Repeat, exactly as they appear, the lines from the one with "Image resolution: width=735" through the last line of the entries below, but none of the pictures.

Collected data –
==========
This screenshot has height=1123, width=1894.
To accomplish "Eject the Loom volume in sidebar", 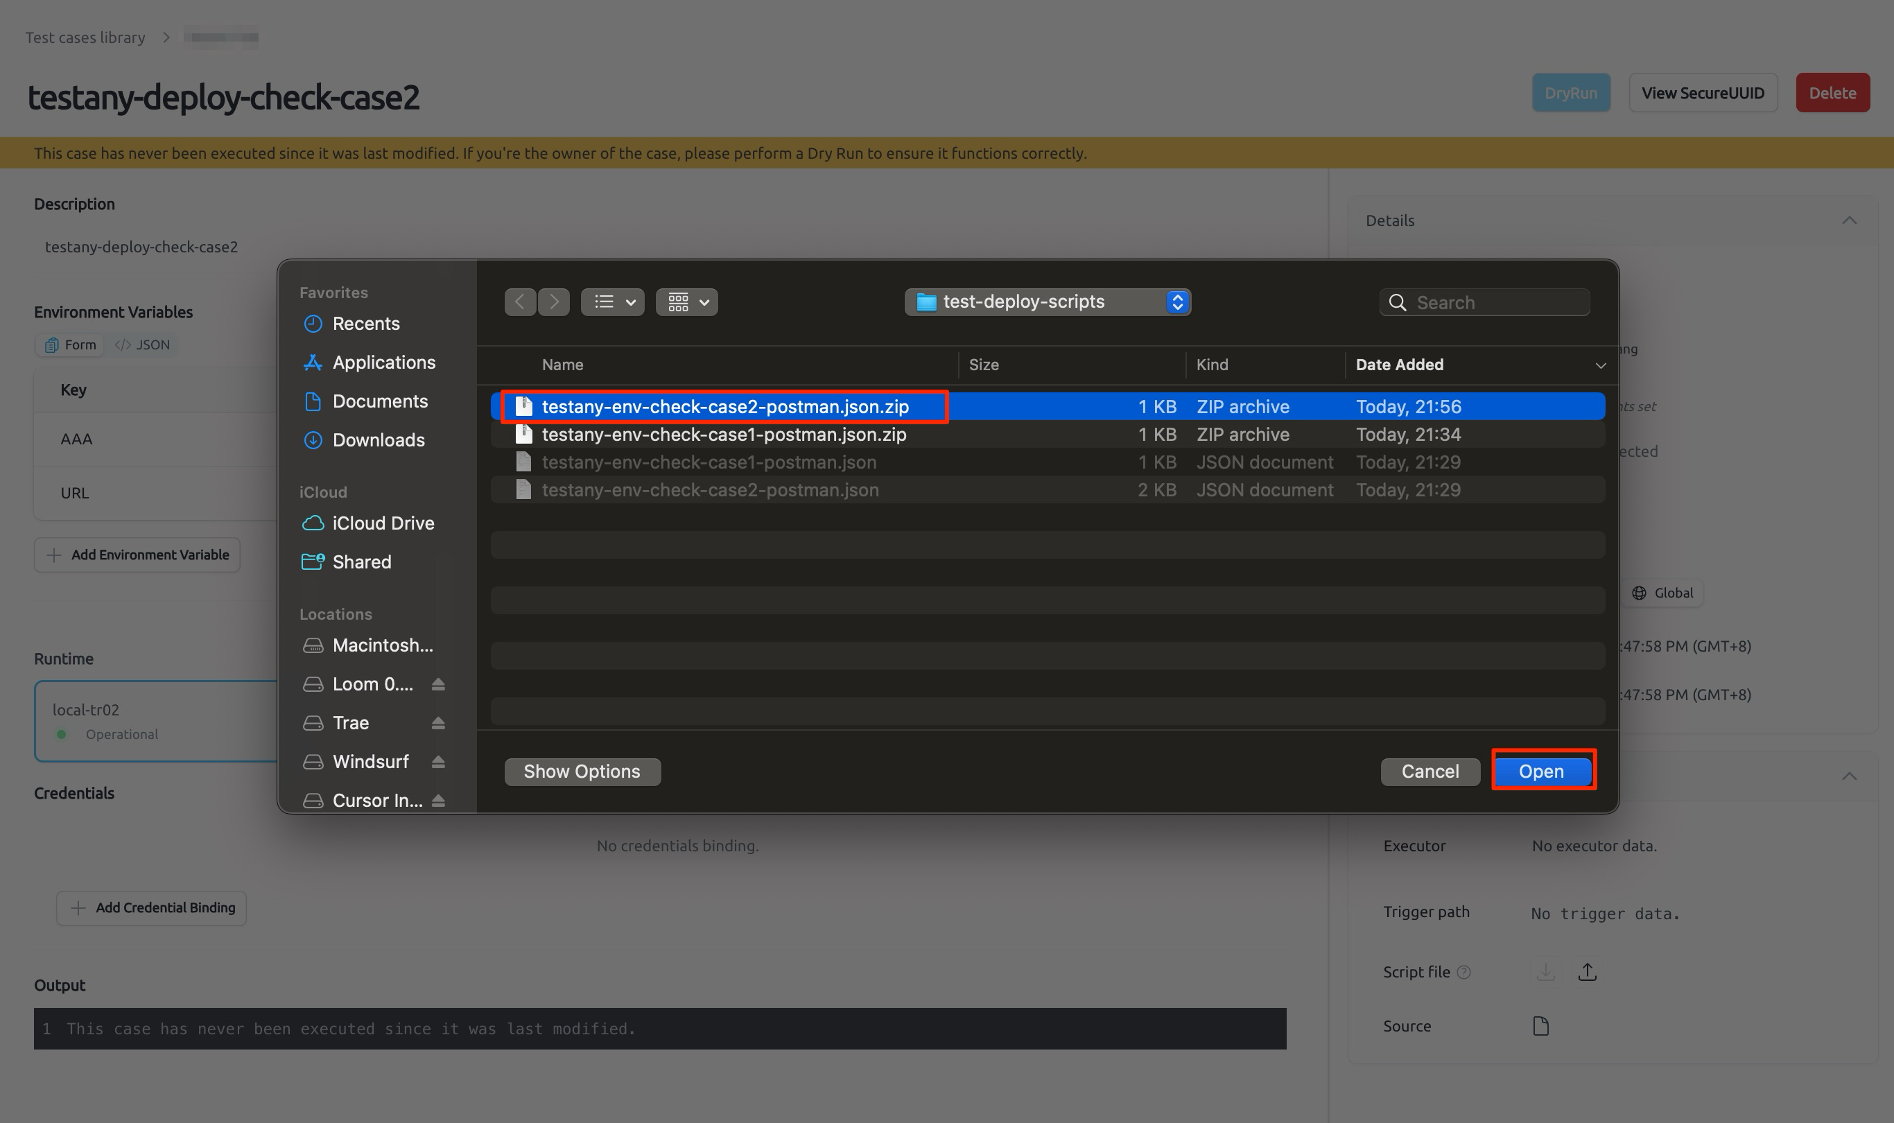I will pos(438,684).
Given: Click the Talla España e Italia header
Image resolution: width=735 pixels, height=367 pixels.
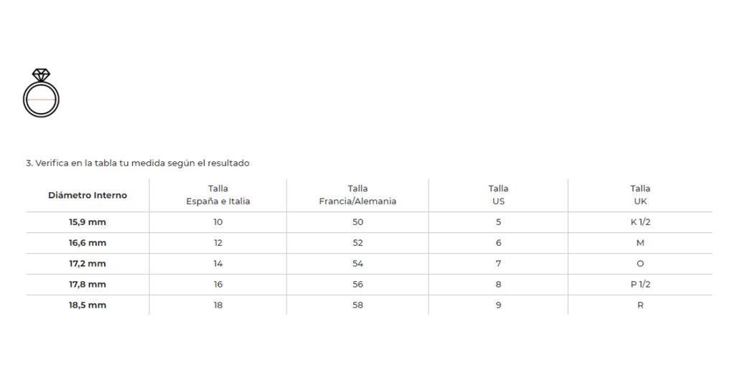Looking at the screenshot, I should click(218, 195).
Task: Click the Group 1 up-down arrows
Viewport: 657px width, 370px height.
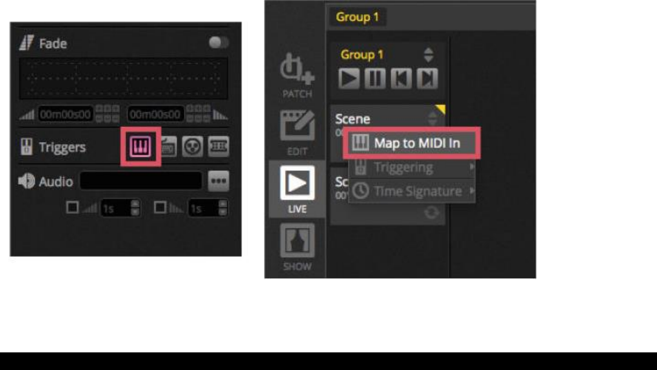Action: (x=428, y=55)
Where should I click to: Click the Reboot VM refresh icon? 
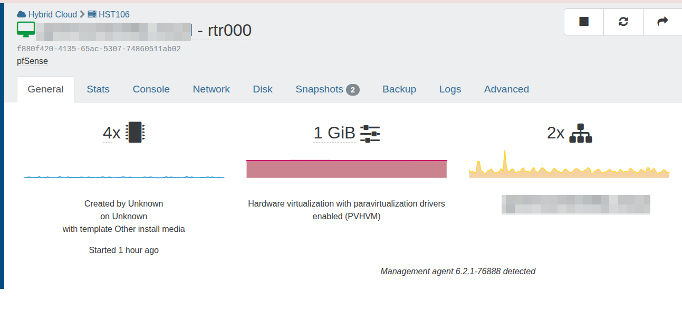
==========
Solution to the exercise –
Image resolution: width=735 pixels, height=367 pixels.
Looking at the screenshot, I should click(218, 195).
Task: Click the Group 1 up-down arrows
Viewport: 657px width, 370px height.
Action: (x=428, y=55)
Where should I click to: Click the Reboot VM refresh icon? 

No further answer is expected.